Ernst Fettner hat unter tatkräftiger Mithilfe von Jana Waldhör als Herausgeberin sein Buch im Frühling 2021 veröffentlicht.
„Es ist nicht nur für uns als Familie ein unglaubliches Werk geworden. Ich bin überzeugt, dass  auch Menschen, die ihn nicht kennen, das Buch gerne lesen werden. Und wie mein Vater bei der Präsentation gesagt hat: „Wem der Anfang mit Exil und Krieg zu traurig ist, soll weiter blättern, dann wird’s lustiger.“
Das Buch selbst ist eine Mischung. Es hat Elemente einer wissenschaftlichen Dokumentation, ist im Kern ein Fachbuch, weist doch in den Erzählungen belletristische Momente auf und ist aufgrund der zahlreichen Abbildungen fast ein Fotoband. Diese Zeilen sind ein Begleittext von Ernst Fettners Sohn Fred.

Ernst Fettner:
„Geh‘ du voran“ – Ein Jahrhundert.
Hg. v. Jana Waldhör.
© 2021 CLIO-Verlag.
ISBN 978-3-902542-93-9
Gebunden, 184 Seiten, über 200 teils farbige Abbildungen
Preis: 25 Euro

© Margit Hübler. Ernst Fettner Lesung im Literaturhaus Wien.

Ernst Fetter, Familie und Privat
Auszug aus Internet Plattform Wikipedia:
Nach der Rückkehr nach Österreich im Jahr 1946
blieb Ernst Fettner vorerst beruflich den lokalen Themen in Kärnten verbunden. 1949 heiratete er Hilde Oppenheimer, die er bei einem Treffen von „Young Austria“ in London kennengelernt hatte.
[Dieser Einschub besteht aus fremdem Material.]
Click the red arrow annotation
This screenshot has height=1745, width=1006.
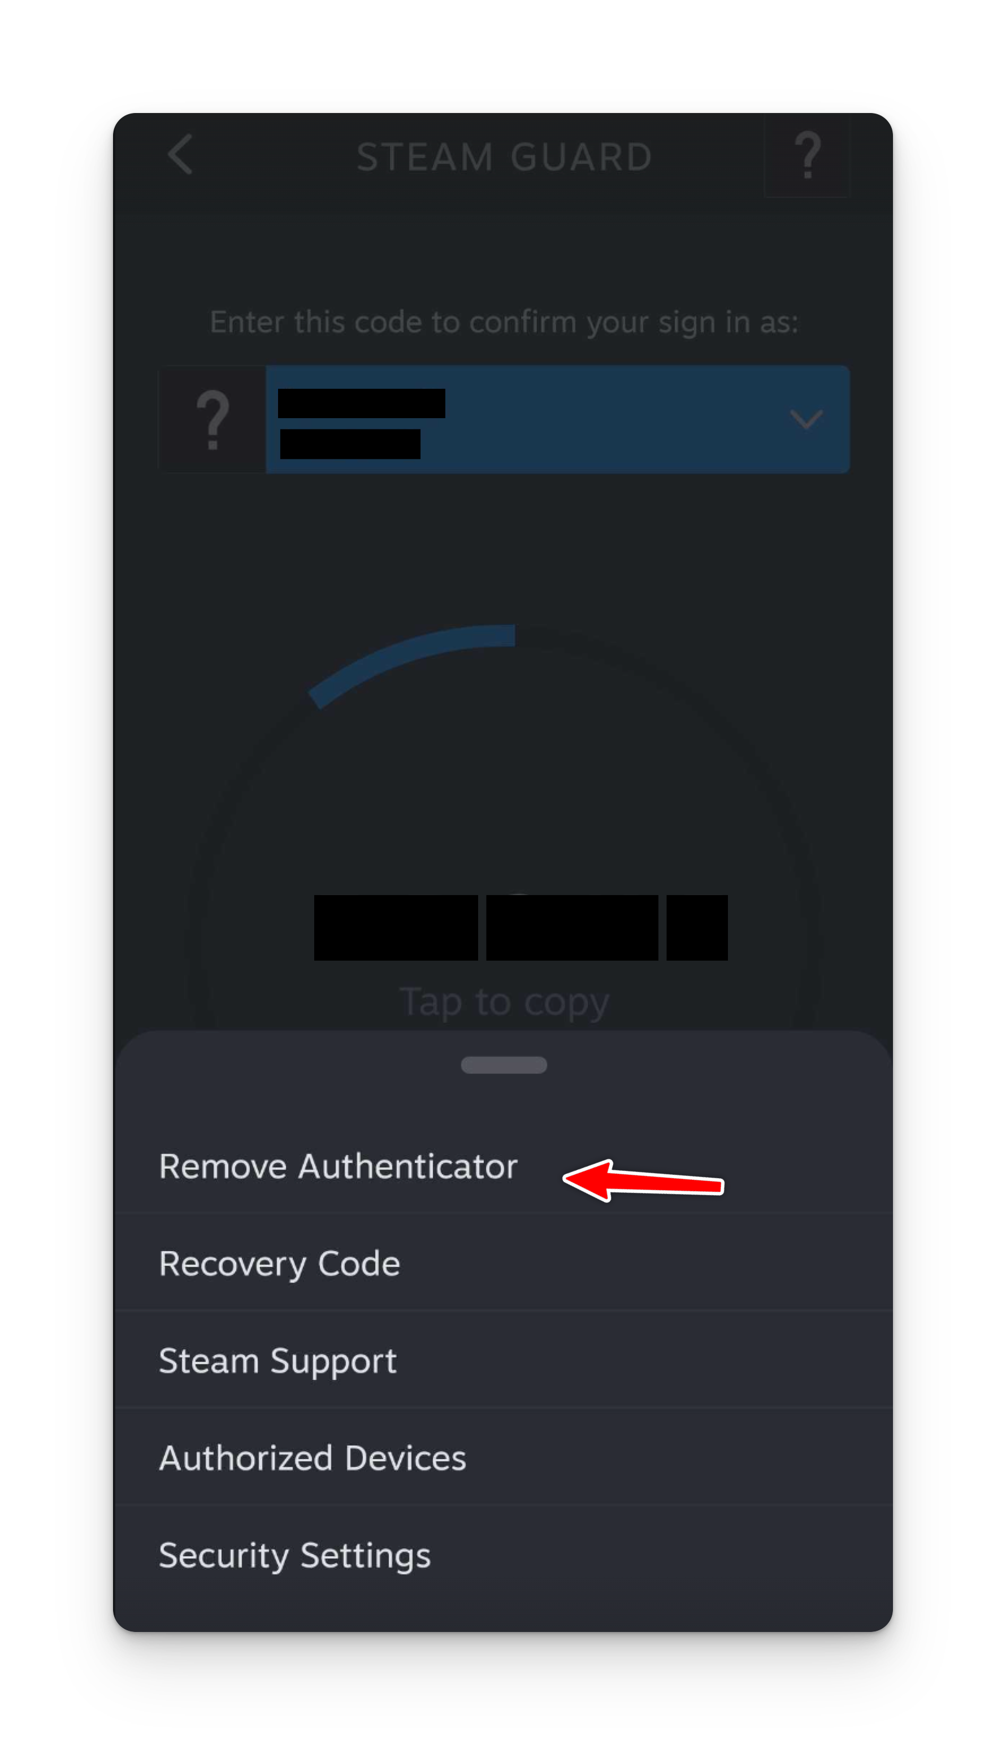point(643,1181)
Ihre Familie waren Weinhändler in Mainz, die wegen ihrer jüdischen Herkunft nach der Flucht nach Belgien und. Holland ebenfalls in Konzentrationslagern ermordet wurden. Ernst und Hilde Fettner lebten in Pritschitz und in Klagenfurt.
1950 kam in Klagenfurt Sohn Peter zur Welt. Ernst Fettner trat der kommunistisch orientierten Freien Österreichischen Jugend (FÖJ) bei. 1953 mußte er die dortige Redaktion des „Volkswille” (Kärntner Vollkstimme Ausgabe) verlassen. Hintergrund war der „Stalinismus” in der KPÖ, und das große Misstrauen gegenüber dem mit der britischen Armee ins Land gekommenen Redakteur. Danach Umzug mit Familie in eine Wiener Gemeindewohnung in Lainz. 1956 kam der zweite Sohn Fred zur Welt. Beruflich war es in erster Linie Niederösterreich, über das er in dieser Zeit viele Reportagen verfasste. 1968 berichtete er während eines Ferienaufenthalt in der CSSR exklusiv für seine Zeitung vom Prager Frühling und dem Einmarsch der Warschauer-Vertrag-Truppen.
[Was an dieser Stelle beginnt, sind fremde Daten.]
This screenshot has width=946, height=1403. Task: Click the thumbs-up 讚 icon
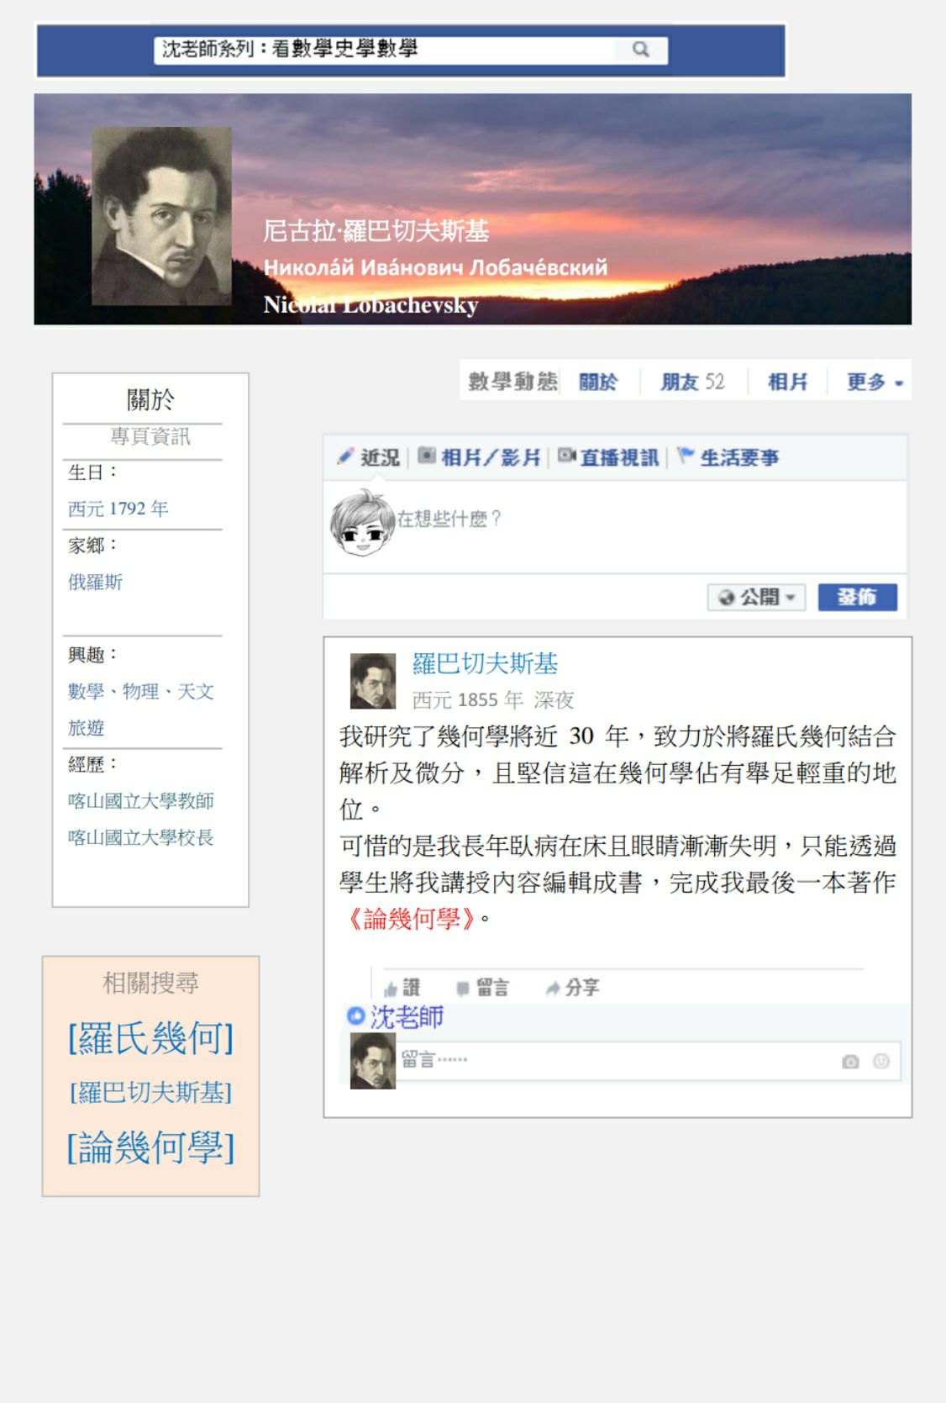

1968 verstarb seine Ehefrau, und Fettner heiratete 1969 seine Arbeitskollegin Herta Felbermayer († 2019). In der Volksstimme war Ernst Fettner im Innenresort tätig, wo er über viele Jahre zum „Journalisten-Tross“ von Bundeskanzler Bruno Kreisky zählte. Zum Ende der beruflichen Karriere wurde Ernst Fettner noch Motorjournalist. In den letzten Jahren wurde er zunehmend als Zeitzeuge vom Autor zum Objekt journalistischer Recherchen, wobei die Recherchierenden auf seinen großen Schatz an Aufzeichnungen und Fotos ebenso wie auf seine humorvollen Erzählungen zurückgreifen konnten.
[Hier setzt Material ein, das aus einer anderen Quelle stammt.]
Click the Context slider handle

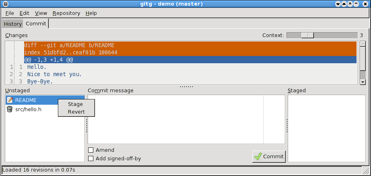click(x=307, y=35)
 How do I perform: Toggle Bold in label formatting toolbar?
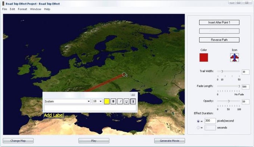(113, 101)
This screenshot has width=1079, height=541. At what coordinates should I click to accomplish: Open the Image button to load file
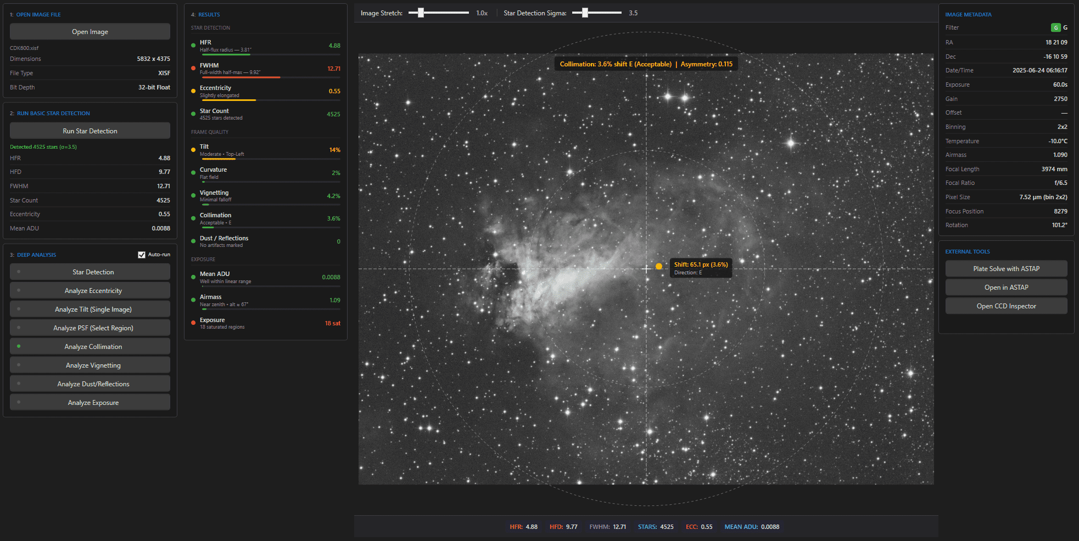90,32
Ernst Fettner hat seit seiner Jugend Sport getrieben. Er spielte Fußball im Waisenhaus und im englischen Exil, und er war Langstreckenläufer. Im Alter spielte er Tennis und Golf. Er ist als Mitglied des GC Wienerberg der älteste aktive Golfspieler Österreichs, der wenige Tage vor seinem 100. Geburtstag 18 Loch absolvierte.